8. Apparatus in accordance with claim 1 , wherein the frequency regenerator is configured for determining the information on the surviving energy or the information on the tile energy by accumulating squared spectral values.
The invention relates to signal processing systems, specifically apparatus for analyzing energy distribution in signals, such as in wireless communication or radar systems. The problem addressed is accurately determining energy levels in signals, particularly distinguishing between surviving energy (useful signal components) and tile energy (background or interference components) to improve signal detection and processing. The apparatus includes a frequency regenerator that processes spectral data to extract energy information. The key innovation is the use of squared spectral values for energy accumulation. By squaring spectral values before summation, the system enhances the distinction between relevant signal energy and noise or interference. This method improves accuracy in energy estimation, which is critical for applications like spectrum sensing, interference mitigation, and signal reconstruction. The frequency regenerator operates by receiving spectral data, squaring each spectral value, and accumulating the squared values over a defined frequency range or time window. This accumulation provides a robust measure of energy, reducing the impact of noise and transient interference. The apparatus may also include components for spectral decomposition, such as a Fourier transform module, to generate the initial spectral data. The invention is particularly useful in environments with dynamic interference or low signal-to-noise ratios, where traditional energy detection methods may fail. By leveraging squared spectral accumulation, the system achieves more reliable energy characterization, enabling better decision-making in signal processing tasks.
9. Apparatus in accordance with claim 1 , wherein the frequency regenerator is configured for determining the information on the missing energy by weighting the information on the individual energy for the reconstruction band with a number of spectral values in the reconstruction band and by subtracting the information on the surviving energy.
The invention relates to signal processing, specifically to apparatuses for reconstructing signals in frequency domain processing, such as audio or communication systems. The problem addressed is the loss of energy in certain frequency bands during signal processing, which can degrade signal quality. The apparatus includes a frequency regenerator that compensates for missing energy in a reconstruction band by analyzing surviving energy in other bands and estimating the missing energy. The frequency regenerator determines the missing energy by first calculating the total energy in the reconstruction band, which is derived from individual energy measurements of frequency components within that band. This total energy is then weighted by the number of spectral values (e.g., frequency bins) in the reconstruction band to normalize the energy per bin. The surviving energy, which represents the energy present in other bands, is subtracted from this weighted value to isolate the missing energy. This allows the apparatus to reconstruct the signal more accurately by compensating for the lost energy in the reconstruction band. The apparatus may also include other components, such as a frequency analyzer for decomposing the input signal into frequency components and a frequency synthesizer for reconstructing the signal from the processed components. The invention improves signal reconstruction by ensuring energy consistency across frequency bands, which is particularly useful in applications like audio coding, noise reduction, or wireless communication.

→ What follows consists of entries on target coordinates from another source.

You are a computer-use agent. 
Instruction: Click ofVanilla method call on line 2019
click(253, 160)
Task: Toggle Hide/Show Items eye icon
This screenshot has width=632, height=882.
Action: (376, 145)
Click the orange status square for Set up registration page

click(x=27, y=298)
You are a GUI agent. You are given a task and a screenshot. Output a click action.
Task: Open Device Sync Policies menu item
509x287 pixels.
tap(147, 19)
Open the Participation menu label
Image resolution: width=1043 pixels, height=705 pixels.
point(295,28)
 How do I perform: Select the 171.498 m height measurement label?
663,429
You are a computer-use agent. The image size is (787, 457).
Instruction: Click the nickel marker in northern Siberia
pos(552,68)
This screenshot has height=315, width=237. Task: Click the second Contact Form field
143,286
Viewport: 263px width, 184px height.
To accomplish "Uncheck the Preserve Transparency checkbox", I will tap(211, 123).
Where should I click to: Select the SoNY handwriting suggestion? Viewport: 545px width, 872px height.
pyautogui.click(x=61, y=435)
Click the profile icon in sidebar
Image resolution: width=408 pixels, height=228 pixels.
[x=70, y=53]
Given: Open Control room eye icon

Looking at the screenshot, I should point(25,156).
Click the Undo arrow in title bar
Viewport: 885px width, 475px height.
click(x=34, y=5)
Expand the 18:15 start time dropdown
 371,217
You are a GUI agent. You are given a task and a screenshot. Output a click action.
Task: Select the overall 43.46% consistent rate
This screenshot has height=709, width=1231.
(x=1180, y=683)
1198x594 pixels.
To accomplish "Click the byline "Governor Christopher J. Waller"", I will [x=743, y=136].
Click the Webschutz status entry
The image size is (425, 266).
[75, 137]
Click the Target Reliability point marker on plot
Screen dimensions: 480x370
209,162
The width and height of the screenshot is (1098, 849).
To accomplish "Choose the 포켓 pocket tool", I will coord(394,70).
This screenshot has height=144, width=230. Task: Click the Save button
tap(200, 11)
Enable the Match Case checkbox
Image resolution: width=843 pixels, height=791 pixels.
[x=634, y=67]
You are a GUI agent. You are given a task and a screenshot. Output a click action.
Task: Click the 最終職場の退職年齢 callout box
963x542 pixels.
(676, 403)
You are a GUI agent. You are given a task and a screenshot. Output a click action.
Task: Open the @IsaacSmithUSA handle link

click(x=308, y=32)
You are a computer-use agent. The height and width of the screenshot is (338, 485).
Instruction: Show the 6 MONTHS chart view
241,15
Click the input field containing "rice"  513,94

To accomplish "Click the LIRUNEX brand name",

10. Apparatus in accordance with claim 1 , wherein the frequency regenerator is configured for calculating a gain factor for the reconstruction band by using the information on the missing energy and the information on the tile energy and to apply the gain factor to spectral values in the further spectral portions in the reconstruction band and not to the first spectral portion having spectral values in the reconstruction band.
This invention relates to audio signal processing, specifically to apparatus for reconstructing missing spectral components in an audio signal. The problem addressed is the loss of high-frequency audio information, which can occur in bandwidth-limited transmission or storage systems. The apparatus includes a frequency regenerator that reconstructs missing high-frequency components by analyzing energy distribution in the remaining signal. The frequency regenerator calculates a gain factor for a reconstruction band by comparing the energy of missing spectral components (missing energy) with the energy of preserved spectral components (tile energy). This gain factor is then applied to spectral values in the reconstruction band, except for a first spectral portion within that band. The first spectral portion is excluded from gain adjustment to prevent artifacts or distortion in critical frequency regions. The apparatus ensures that reconstructed high-frequency content maintains perceptual quality by dynamically adjusting spectral energy based on the available signal information. This approach improves audio fidelity in systems where bandwidth constraints necessitate omitting high-frequency data.
11. Apparatus in accordance with claim 1 , wherein the audio decoder is configured for processing short blocks or long blocks, wherein a plurality of short blocks are grouped blocks having only one set of scale factors for two or more grouped short blocks, wherein a frequency regenerator is configured for calculating the surviving information on the energy or information on the the tile energy for the two or more grouped blocks, or for calculating the information on the missing energy for the two or more grouped short blocks by weighting the information on the individual energy for the two or more grouped blocks by a number of spectral values for the reconstruction band.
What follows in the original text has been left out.